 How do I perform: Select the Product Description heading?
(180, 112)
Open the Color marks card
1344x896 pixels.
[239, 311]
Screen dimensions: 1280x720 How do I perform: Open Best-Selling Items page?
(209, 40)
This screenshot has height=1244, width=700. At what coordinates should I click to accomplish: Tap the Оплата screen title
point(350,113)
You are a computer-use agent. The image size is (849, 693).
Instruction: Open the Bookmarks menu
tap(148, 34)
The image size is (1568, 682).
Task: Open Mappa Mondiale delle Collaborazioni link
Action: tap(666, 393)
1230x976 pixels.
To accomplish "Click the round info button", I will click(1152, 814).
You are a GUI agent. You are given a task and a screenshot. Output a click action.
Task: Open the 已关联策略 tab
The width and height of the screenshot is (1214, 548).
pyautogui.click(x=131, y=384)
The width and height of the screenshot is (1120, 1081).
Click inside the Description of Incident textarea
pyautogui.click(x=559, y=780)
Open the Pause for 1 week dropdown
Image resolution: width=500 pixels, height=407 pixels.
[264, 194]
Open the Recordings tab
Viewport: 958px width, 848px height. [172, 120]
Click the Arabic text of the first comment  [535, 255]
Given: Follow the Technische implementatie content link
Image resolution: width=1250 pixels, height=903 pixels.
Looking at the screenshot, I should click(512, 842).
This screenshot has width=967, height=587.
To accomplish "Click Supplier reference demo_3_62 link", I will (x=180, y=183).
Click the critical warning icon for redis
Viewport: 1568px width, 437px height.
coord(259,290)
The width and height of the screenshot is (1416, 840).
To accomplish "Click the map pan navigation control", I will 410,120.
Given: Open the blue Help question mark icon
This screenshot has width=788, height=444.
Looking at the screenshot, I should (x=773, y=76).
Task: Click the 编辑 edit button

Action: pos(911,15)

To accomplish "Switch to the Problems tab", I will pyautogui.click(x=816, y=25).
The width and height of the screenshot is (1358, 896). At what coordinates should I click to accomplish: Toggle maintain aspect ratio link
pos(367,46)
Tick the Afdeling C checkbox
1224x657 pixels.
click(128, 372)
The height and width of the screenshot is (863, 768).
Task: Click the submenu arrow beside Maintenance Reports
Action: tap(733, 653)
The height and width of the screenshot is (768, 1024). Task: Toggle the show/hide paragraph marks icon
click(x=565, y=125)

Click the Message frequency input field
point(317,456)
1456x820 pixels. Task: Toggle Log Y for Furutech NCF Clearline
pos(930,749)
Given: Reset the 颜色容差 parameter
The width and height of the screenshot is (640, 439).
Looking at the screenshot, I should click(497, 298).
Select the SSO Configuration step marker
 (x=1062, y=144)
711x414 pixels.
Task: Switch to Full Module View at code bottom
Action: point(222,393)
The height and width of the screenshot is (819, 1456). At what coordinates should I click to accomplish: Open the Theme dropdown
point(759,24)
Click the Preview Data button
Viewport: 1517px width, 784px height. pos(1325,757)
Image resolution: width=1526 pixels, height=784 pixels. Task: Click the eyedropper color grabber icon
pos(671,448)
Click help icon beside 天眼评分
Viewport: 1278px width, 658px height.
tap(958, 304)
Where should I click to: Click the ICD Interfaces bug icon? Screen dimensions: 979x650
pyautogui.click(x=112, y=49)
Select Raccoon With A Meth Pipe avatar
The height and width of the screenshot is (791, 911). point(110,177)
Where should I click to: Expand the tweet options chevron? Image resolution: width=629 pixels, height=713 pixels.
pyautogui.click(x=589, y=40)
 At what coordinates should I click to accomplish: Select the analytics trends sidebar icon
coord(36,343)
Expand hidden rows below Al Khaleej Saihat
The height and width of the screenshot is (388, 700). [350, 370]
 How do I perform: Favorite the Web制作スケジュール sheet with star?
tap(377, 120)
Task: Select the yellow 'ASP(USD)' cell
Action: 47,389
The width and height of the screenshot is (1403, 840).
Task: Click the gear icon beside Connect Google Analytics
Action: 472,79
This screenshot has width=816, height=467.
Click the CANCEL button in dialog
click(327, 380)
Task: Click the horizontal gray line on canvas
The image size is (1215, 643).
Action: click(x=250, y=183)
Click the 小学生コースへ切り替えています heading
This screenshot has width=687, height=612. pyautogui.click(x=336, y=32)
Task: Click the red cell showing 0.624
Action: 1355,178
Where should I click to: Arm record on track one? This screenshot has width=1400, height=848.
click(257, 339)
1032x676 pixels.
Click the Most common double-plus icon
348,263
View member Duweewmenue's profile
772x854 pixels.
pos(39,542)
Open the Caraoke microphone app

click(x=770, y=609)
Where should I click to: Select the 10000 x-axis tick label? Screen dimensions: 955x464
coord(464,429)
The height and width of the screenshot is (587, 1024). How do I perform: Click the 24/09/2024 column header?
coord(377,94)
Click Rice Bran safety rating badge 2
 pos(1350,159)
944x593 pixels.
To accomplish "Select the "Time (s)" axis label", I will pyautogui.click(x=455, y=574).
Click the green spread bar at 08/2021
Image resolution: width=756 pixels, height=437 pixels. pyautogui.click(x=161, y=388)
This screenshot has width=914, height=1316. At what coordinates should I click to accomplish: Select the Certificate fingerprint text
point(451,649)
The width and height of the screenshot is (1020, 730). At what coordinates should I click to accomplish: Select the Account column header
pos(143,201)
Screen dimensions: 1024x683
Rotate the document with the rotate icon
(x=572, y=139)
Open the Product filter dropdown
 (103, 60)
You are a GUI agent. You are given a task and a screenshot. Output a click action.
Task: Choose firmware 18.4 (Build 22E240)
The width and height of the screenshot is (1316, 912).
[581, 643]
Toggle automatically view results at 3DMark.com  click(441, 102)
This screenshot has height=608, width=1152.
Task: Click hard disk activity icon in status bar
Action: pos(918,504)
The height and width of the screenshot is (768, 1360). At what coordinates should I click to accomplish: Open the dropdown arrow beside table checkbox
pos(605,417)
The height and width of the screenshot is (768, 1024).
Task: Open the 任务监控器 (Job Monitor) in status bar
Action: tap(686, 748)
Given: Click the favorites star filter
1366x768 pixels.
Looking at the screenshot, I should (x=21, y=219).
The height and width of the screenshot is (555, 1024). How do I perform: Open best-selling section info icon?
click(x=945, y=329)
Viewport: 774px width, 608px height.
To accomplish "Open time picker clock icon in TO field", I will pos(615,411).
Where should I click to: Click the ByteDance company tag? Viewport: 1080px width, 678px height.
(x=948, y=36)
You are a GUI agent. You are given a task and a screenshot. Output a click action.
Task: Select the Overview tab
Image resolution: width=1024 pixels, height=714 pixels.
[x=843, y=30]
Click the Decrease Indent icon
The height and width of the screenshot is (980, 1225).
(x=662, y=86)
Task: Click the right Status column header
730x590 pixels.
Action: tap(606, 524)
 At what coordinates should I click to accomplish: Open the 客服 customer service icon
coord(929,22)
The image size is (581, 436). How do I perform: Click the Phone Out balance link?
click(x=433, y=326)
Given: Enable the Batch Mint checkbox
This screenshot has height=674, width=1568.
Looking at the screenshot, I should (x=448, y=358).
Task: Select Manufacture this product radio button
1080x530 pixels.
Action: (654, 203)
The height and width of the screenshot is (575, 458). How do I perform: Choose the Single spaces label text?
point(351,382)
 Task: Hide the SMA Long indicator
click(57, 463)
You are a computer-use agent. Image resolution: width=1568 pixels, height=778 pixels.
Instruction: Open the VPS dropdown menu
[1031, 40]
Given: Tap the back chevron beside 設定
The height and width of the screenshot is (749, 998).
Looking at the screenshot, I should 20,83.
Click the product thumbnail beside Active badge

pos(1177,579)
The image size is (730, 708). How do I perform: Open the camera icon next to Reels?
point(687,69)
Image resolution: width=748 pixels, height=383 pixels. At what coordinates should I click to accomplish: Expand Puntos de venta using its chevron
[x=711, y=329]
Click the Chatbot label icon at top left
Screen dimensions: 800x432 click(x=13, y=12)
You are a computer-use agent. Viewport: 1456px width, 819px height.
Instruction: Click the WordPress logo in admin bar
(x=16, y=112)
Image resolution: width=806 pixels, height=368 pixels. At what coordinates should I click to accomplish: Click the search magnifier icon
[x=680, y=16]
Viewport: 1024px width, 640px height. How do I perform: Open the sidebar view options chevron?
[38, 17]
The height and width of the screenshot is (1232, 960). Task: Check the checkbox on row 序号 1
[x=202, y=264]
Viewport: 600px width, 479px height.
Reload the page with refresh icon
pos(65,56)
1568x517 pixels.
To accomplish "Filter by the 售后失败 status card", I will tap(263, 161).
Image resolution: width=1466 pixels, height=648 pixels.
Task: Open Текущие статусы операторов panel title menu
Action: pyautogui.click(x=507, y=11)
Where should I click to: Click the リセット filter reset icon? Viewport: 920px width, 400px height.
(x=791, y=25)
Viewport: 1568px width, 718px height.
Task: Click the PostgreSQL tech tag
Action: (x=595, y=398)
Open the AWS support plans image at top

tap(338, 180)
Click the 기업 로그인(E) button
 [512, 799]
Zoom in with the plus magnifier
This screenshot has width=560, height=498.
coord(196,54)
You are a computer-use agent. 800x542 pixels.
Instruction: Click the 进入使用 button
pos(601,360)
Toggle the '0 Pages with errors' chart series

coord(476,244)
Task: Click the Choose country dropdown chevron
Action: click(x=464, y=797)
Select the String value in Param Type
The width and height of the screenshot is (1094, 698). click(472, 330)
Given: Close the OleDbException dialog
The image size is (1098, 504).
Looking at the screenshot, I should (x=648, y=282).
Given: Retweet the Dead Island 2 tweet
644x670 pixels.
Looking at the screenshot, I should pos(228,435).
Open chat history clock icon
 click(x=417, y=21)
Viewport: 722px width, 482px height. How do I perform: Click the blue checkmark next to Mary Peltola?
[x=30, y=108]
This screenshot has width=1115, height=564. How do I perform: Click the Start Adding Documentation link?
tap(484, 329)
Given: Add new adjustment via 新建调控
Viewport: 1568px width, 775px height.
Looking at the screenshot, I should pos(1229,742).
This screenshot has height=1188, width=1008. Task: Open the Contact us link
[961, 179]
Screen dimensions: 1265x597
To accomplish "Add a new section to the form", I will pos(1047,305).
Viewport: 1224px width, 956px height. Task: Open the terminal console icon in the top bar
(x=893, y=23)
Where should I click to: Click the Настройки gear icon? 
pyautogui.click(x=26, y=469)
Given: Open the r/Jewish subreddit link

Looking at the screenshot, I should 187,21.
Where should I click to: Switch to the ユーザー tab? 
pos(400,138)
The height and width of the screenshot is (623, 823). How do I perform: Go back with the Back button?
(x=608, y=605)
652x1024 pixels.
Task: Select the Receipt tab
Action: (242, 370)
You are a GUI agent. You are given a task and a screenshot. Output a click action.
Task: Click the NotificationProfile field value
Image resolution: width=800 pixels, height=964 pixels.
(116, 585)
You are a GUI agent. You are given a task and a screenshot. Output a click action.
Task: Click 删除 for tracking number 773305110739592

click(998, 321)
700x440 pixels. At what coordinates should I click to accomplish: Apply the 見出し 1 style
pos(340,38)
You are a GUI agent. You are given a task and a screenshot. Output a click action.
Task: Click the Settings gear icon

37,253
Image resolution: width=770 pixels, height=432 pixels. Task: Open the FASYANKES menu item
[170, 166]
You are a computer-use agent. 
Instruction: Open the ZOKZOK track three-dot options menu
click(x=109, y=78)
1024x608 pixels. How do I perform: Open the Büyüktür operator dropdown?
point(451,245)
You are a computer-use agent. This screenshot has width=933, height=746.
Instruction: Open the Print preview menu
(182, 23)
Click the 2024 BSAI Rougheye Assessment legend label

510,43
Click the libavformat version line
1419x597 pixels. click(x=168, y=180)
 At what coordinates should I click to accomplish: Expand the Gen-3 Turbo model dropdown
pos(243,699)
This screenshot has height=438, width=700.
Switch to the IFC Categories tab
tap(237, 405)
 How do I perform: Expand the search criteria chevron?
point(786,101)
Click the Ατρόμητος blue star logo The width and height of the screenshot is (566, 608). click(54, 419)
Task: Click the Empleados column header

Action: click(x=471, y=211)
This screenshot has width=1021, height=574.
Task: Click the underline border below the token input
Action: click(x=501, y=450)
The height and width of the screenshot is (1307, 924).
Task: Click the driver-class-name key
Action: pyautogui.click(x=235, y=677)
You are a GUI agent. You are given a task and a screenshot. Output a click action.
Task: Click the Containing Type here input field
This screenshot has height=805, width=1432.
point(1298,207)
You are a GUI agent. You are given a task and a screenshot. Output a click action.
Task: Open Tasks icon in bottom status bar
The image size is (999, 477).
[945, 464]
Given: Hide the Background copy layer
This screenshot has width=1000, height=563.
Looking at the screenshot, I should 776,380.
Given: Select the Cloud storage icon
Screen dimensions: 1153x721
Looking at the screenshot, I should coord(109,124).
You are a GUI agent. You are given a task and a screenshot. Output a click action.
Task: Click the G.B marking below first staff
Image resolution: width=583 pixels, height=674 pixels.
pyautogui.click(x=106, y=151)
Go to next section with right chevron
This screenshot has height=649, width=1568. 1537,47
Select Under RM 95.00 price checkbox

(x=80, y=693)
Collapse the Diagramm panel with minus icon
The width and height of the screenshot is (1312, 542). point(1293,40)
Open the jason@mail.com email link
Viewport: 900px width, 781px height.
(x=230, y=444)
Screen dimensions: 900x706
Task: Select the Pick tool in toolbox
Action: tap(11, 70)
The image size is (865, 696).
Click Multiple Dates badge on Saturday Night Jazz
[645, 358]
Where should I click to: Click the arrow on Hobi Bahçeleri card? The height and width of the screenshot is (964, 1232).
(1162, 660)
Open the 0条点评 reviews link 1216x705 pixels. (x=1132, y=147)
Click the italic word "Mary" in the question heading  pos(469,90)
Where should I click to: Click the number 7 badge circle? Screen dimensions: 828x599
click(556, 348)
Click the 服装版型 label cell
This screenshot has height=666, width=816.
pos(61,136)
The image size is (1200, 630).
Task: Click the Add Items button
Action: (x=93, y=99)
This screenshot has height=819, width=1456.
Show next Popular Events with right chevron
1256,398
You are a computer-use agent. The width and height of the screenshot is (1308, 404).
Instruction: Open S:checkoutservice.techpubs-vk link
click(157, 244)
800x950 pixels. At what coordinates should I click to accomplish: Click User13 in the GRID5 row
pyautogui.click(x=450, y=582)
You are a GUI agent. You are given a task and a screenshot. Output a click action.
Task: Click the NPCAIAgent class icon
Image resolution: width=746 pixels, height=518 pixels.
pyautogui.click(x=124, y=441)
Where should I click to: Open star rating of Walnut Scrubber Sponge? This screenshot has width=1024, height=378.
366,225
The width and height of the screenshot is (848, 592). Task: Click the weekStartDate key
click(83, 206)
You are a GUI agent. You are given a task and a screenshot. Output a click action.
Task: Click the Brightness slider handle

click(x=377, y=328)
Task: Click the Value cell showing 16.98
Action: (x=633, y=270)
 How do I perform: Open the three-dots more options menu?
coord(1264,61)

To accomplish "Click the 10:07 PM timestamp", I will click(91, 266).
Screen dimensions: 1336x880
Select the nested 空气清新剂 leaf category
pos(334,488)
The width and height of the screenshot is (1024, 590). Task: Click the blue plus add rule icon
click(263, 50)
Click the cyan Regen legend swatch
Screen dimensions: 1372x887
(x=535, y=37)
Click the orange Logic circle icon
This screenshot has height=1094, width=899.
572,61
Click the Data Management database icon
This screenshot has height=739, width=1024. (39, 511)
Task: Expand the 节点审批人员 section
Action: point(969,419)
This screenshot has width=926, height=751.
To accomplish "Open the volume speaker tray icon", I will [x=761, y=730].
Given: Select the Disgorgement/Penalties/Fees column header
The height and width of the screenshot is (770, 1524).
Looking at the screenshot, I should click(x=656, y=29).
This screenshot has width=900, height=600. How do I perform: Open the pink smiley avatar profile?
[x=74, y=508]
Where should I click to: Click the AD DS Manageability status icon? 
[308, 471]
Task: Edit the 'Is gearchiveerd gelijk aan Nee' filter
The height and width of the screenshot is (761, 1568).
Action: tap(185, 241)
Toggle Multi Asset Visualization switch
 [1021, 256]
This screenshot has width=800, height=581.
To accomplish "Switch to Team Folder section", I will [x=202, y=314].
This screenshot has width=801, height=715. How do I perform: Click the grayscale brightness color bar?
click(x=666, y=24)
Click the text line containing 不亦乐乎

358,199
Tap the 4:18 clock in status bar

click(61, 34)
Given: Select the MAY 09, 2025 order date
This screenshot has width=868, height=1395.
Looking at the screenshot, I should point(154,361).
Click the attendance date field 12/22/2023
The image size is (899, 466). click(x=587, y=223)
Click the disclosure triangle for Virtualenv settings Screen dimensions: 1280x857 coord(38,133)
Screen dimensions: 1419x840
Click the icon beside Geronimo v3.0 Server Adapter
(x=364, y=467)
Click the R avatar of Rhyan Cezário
——————
#### [What is required]
Within the material above, the line with "800x950 pixels. At" opens the range and the line with "Task: Click the NPCAIAgent class icon" closes it; reproduce that range word for word.

#### [Your response]
800x950 pixels. At what coordinates should I click to accomplish: Click User13 in the GRID5 row
pyautogui.click(x=450, y=582)
You are a GUI agent. You are given a task and a screenshot. Output a click action.
Task: Click the NPCAIAgent class icon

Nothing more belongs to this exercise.